(Dataset Opens)

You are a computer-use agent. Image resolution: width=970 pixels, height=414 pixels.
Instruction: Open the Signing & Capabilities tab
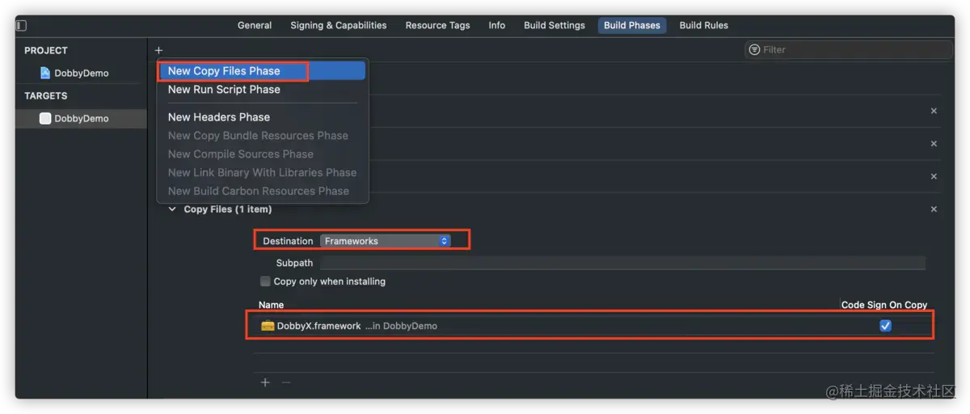pyautogui.click(x=338, y=25)
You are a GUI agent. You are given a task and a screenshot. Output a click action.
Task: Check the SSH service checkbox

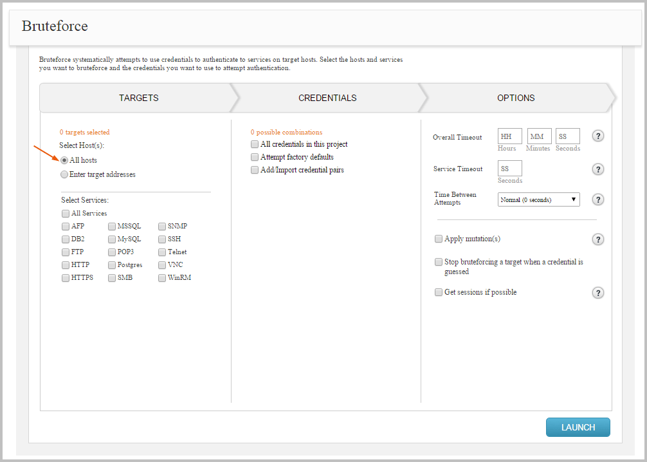pos(162,239)
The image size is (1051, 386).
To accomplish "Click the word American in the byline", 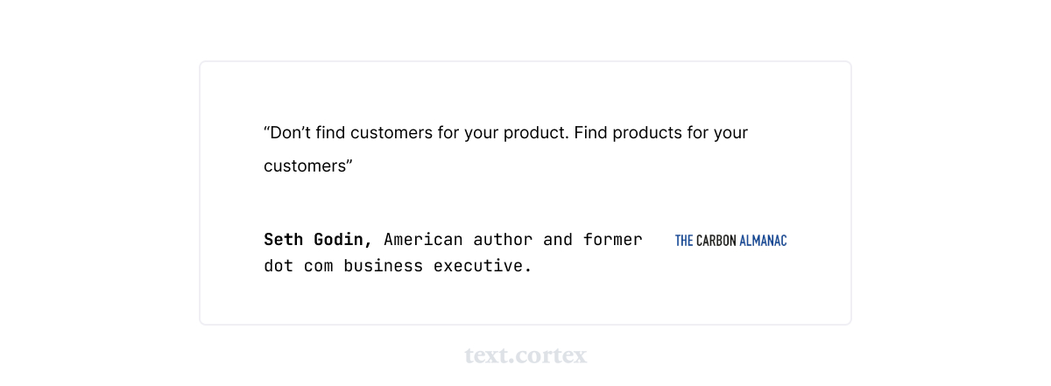I will pyautogui.click(x=423, y=239).
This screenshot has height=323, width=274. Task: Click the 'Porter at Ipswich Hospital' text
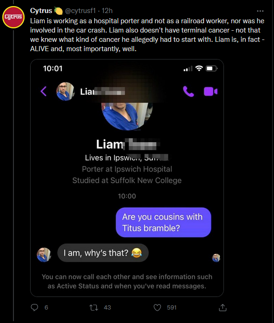[127, 169]
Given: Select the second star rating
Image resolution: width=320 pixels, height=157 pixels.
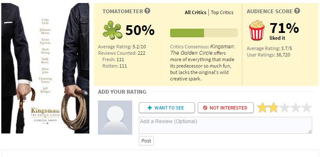Looking at the screenshot, I should [x=273, y=108].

(Dataset Closes)

Only the lines from the top of the records through the line with "You are a GUI" belong in the copy; write them out exactly, leaving out pictures.

You are a computer-use agent. Image resolution: width=970 pixels, height=414 pixels.
Instruction: Open the Signing & Capabilities tab
pyautogui.click(x=338, y=25)
You are a GUI agent. You are given a task and a screenshot. Output a click action.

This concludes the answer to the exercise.